- Boundaries following the 2020 census

Government
- • Councilmember: Carmen De La Rosa (D—Inwood)

Population (2010)
- • Total: 136,647

Demographics
- • Hispanic: 81%
- • White: 9%
- • Black: 6%
- • Asian: 2%
- • Other: 1%

Registration
- • Democratic: 77.2%
- • Republican: 5.0%
- • No party preference: 15.4%

= New York City's 10th City Council district =

New York City's 10th City Council district is one of 51 districts in the New York City Council. It is currently represented by Democrat Carmen De La Rosa, who took office in 2022.

==Geography==
District 10 covers the northernmost neighborhoods of Manhattan, including Washington Heights, Inwood, and Marble Hill.
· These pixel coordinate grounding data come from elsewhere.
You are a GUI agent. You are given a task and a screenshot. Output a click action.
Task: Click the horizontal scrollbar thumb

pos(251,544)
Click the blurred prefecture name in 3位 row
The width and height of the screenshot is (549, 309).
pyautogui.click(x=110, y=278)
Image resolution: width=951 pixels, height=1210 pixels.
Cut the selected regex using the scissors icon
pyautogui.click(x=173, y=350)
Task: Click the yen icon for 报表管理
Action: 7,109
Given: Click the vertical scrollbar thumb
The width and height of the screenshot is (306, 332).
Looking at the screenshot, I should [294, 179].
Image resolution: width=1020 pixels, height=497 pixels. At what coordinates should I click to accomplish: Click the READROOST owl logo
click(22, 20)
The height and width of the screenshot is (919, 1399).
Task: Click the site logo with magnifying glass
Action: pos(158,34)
The district overlaps with Manhattan Community Board 12 and, because of Marble Hill (politically part of Manhattan but geographically part of the Bronx), Bronx Community Boards 7 and 8. It is contained entirely within New York's 13th congressional district, and also overlaps with the 30th and 31st districts of the New York State Senate and the 71st and 72nd districts of the New York State Assembly.
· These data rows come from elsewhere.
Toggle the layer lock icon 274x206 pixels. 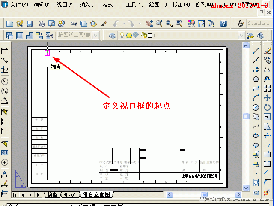click(x=143, y=35)
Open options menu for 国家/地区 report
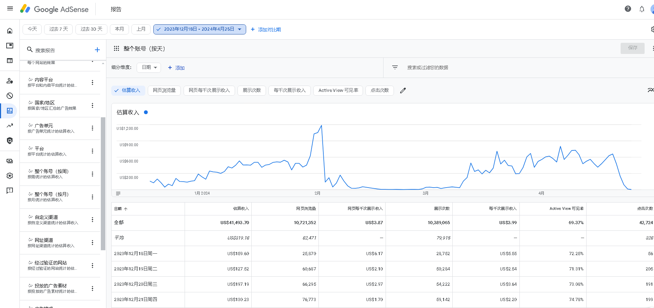Screen dimensions: 654x308 coord(92,105)
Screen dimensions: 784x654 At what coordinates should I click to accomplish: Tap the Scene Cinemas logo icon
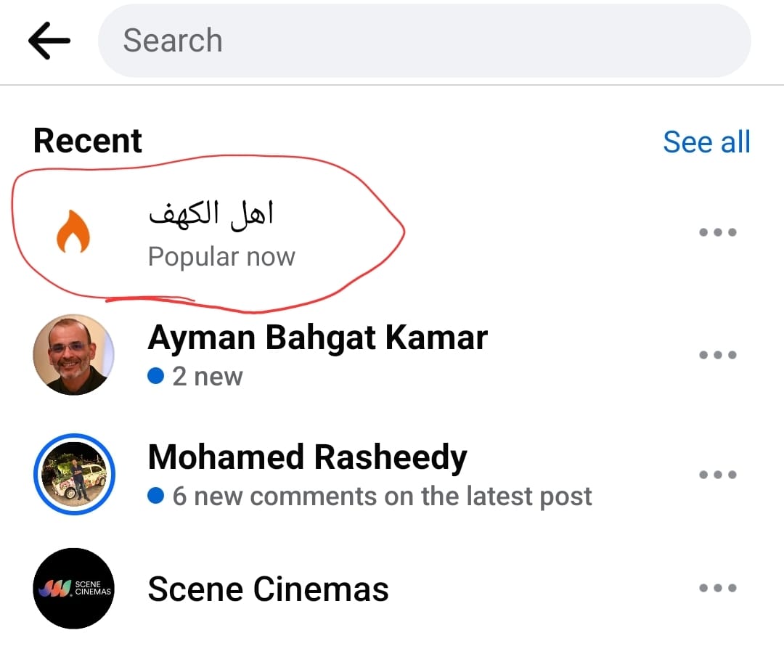coord(73,588)
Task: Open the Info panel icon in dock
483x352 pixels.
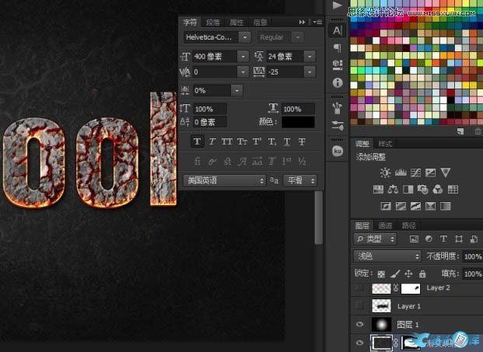Action: tap(338, 82)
At over 80 percent Hispanic, the district has by far the highest Hispanic population of any City Council district in Manhattan. Dominican Americans are particularly concentrated in the district; its four most recent councilmembers have all been Dominican.

==Recent election results==
===2025===

2025 New York City Council election, District 10
Primary election
| Party |  | Candidate | Votes | % |
|  | Democratic | Carmen De La Rosa (incumbent) | 20,437 | 87.1 |
|  | Democratic | Francesca Castellanos | 2,908 | 12.4 |
|  | Write-in |  | 128 | 0.5 |
| Total votes |  |  | 23,473 | 100.0 |
General election
|  | Democratic | Carmen De La Rosa | 28,031 |  |
|  | Working Families | Carmen De La Rosa | 7,301 |  |
|  | Total | Carmen De La Rosa (incumbent) | 35,332 | 86.8 |
|  | Republican | Louisa Flores | 4,194 | 10.3 |
|  | Unity | Francesca Castellanos | 1,052 | 2.6 |
|  | Write-in |  | 116 | 0.3 |
| Total votes |  |  | 40,694 | 100.0 |
|  | Democratic hold |  |  |  |

===2023 (redistricting)===
Due to redistricting and the 2020 changes to the New York City Charter, councilmembers elected during the 2021 and 2023 City Council elections will serve two-year terms, with full four-year terms resuming after the 2025 New York City Council elections.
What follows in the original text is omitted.